12-18-2007, 12:33 PM
Hi Joy - a good start!
I would of course darken the shadows, and I think foreground trees receding in scale would help indicate the immense size of the mesas.
12-18-2007, 06:24 PM
I really like the way you've done the rocks. If you think of your painting as three planes, the plane with the lightest values is in the distance with the beautiful sky and the red rock formations. The area in the center with the hills and lower red rocks is the middle value plane, which leaves the foreground plane for your deepest values. I think you can go deeply shadowed there like the reference photo on the top.

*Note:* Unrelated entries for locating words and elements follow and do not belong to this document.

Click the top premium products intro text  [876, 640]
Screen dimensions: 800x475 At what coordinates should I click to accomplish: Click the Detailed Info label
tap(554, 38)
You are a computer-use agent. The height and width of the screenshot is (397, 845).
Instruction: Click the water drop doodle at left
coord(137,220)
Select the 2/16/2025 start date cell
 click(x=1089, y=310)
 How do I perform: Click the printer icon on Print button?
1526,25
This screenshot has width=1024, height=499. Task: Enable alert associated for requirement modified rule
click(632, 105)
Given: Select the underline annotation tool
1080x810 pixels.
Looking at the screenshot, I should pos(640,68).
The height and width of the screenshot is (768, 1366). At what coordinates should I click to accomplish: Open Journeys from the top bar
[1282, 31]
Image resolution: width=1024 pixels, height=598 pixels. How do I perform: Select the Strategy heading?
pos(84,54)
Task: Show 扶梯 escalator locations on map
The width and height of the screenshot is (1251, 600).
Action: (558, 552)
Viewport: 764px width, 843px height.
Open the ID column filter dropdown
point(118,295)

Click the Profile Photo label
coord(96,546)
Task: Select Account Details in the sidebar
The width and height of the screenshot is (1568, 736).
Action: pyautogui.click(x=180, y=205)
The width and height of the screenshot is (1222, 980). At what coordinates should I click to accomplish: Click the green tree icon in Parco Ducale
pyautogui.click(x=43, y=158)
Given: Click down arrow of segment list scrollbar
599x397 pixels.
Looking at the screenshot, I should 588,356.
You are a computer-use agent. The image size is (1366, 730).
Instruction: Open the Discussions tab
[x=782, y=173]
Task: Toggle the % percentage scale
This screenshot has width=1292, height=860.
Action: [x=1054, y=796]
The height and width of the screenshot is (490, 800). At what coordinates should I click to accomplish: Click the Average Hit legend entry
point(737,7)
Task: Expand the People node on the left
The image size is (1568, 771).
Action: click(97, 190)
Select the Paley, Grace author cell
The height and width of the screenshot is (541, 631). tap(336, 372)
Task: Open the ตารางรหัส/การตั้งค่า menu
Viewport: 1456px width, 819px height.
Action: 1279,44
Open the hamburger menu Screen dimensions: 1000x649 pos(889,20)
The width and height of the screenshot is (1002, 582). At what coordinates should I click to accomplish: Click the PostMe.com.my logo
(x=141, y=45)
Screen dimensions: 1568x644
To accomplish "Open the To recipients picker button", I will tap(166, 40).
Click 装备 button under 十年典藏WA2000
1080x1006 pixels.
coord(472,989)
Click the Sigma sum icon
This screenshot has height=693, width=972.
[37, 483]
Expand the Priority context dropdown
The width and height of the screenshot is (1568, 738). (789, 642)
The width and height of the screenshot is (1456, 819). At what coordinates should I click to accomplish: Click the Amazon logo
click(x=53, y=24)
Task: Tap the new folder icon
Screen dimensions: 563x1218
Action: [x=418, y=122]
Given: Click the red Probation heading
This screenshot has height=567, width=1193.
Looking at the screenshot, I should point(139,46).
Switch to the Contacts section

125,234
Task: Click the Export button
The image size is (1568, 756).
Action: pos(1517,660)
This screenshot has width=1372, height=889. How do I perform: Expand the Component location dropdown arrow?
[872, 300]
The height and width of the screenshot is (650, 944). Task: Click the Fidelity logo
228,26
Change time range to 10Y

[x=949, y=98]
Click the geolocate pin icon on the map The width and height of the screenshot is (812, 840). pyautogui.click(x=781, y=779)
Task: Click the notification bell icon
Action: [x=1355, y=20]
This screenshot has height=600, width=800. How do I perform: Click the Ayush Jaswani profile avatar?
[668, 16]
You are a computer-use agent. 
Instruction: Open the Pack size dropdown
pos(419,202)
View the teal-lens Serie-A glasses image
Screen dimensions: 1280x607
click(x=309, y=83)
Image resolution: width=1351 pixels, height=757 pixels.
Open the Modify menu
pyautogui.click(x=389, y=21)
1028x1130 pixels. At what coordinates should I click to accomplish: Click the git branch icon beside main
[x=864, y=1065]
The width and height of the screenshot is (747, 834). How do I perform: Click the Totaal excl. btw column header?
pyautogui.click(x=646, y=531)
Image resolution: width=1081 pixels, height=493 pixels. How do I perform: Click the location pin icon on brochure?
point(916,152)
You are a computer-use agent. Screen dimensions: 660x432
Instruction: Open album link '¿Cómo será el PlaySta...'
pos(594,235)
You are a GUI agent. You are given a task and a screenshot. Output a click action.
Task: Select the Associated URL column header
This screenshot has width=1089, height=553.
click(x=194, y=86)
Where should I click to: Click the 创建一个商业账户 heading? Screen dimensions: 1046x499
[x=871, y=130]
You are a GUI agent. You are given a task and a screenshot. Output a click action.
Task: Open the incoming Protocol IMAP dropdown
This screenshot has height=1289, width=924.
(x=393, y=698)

I like how some of the red shows through and breaks up the deep, dark greens there. Those darks also make the lights in the rock formations stand out even more than they do now.
I think you already have a COI in the rock formation on the left and the negative space between it and the next rock formation. At least that is where my eye traveled to right away. If you darken the cast shadow you already have there, it would become an even stronger magnet for your viewers' eyes.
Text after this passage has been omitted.